A password manager is a software that helps you generate long and unique passwords with high entropy, stores these passwords, and manages them. A total of 11.6 billion records have been collected by Have I been pwned, which is more than the entire population of the Earth.
The 2019 Google online security survey put forth their finding that 52 percent of respondents use the same password for multiple accounts. This signals a strong requirement of a password manager to assist users with their passwords.
How do they function?
Password Managers act as a digital vault for your passwords. Based on how this vault is managed, they are broadly classified into three types.
Offline PMs: Locally installed password managers store the data in your device in an encrypted file. If you have a strong master password then breaching your data will need strenuous efforts since brute-forcing military-grade encryption can be chronophagous. Getting hold of the device might be the only option. Using password managers on multiple devices can be risky since you will have to sync them by making your password manager online, which in turn means your data can be accessible to third-parties.
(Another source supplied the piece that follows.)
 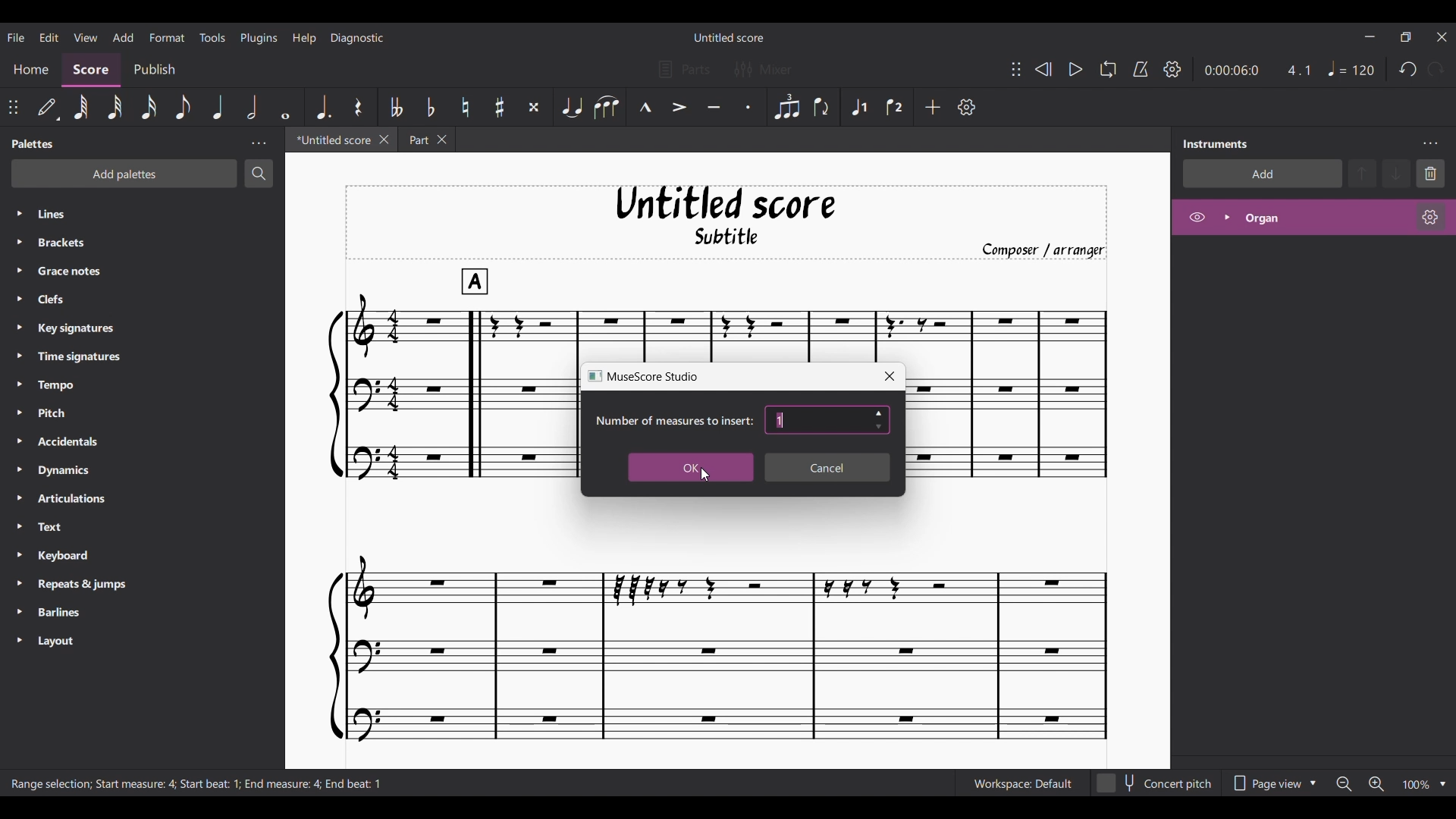 I want to click on Part tab, so click(x=417, y=139).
Cloud based PMs: Here the vault is generally uploaded on a cloud platform where your passwords are secured in an encrypted form by the service provider’s network. These passwords are auto-filled by the means of browser extensions or any smartphone applications, which can quickly be accessed from anywhere without any hurdle. Many leading password managers use a model which has zero knowledge security. This means that the password manager you use knows your passwords but the company providing the software doesn’t.
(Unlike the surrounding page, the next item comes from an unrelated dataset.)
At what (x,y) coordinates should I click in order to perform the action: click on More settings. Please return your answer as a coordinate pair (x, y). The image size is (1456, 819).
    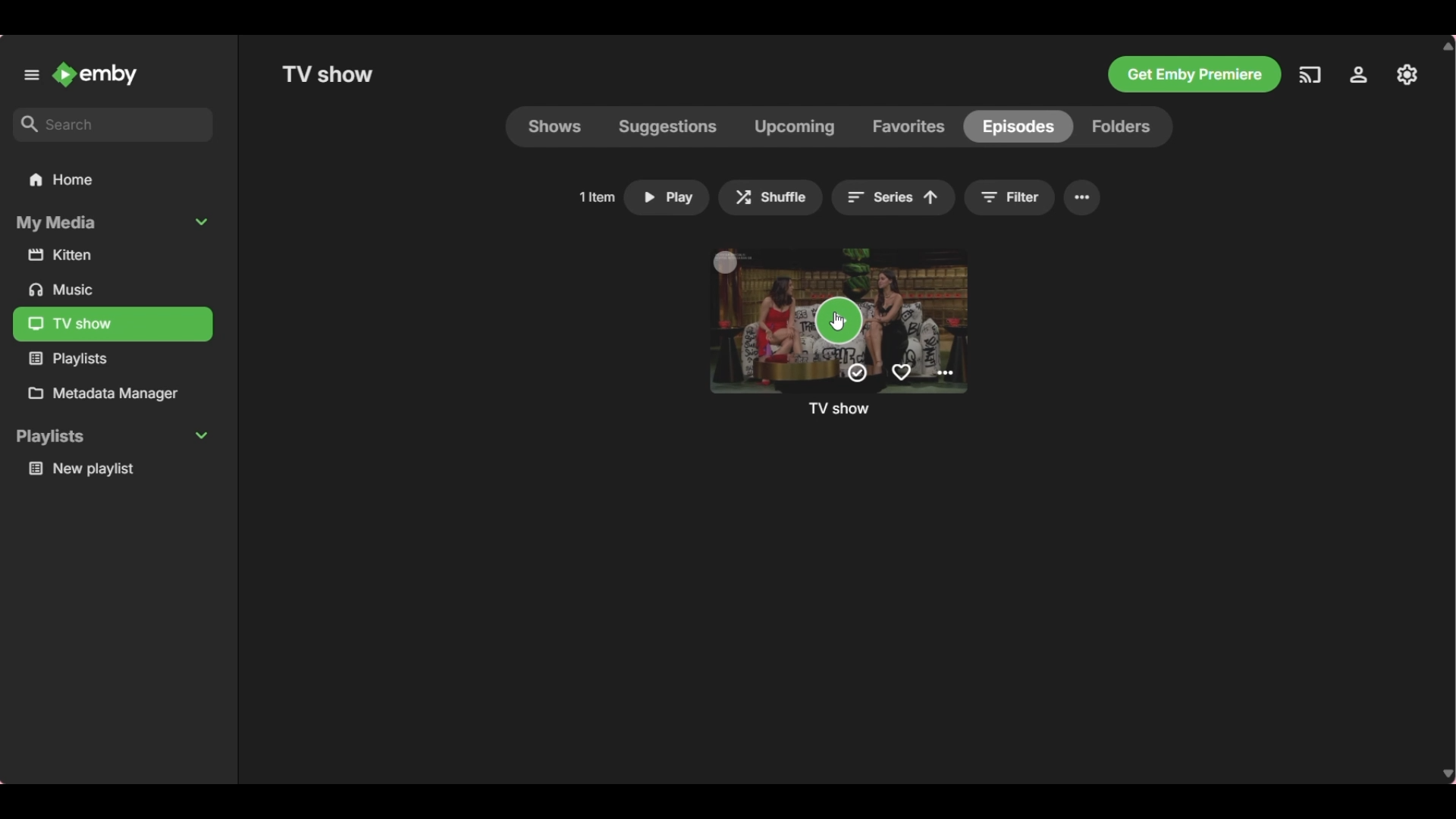
    Looking at the image, I should click on (945, 373).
Token-based PMs: In this scenario a local hardware (usually a flash drive) contains a key to unlock a particular account. These are also known as stateless password managers since there is no password database. Here the password manager creates the tokens every single time a login happens and hence these need not be synchronised. You can lose access to your passwords if you lose your device.
Why use Password Managers?
Vulnerabilities like phishing, brute force attacks, malware attacks, social engineering attacks can be avoided using a password managers
Passwords are stored in an encrypted manner making them less susceptible to attacks
Features such as the local storage option, cloud storage option, 2FA, the fail-safe function can ameliorate your experience
The auto-fill feature can help reduce password chaos and also increases productivity. It also prevents one from using the same password multiple times.
Enables easy and secure password sharing, as many people share credentials with family and friends
Why to stay away from them?
- Lack of clarity in service and its implementation, types of guarantees, privacy policies, and third party interferences lend irregularity to the concept of password managers
- If you lose the master password, then recovery of the other passwords is a tedious process
- If a hacker uses a keystroke logger (records keystrokes of the keyboard), then the master key can be found, hence endangering other passwords
An expectant future
Researchers still advocate using password managers because after scrutinising hundreds of security breaches it has been proved that poor password hygiene is the root cause of password compromise. Moving towards password managers takes a little time and patience, but once you do so there will be no going back. Taking some time to research your options to migrate towards password managers will soon be key to a secure digital life.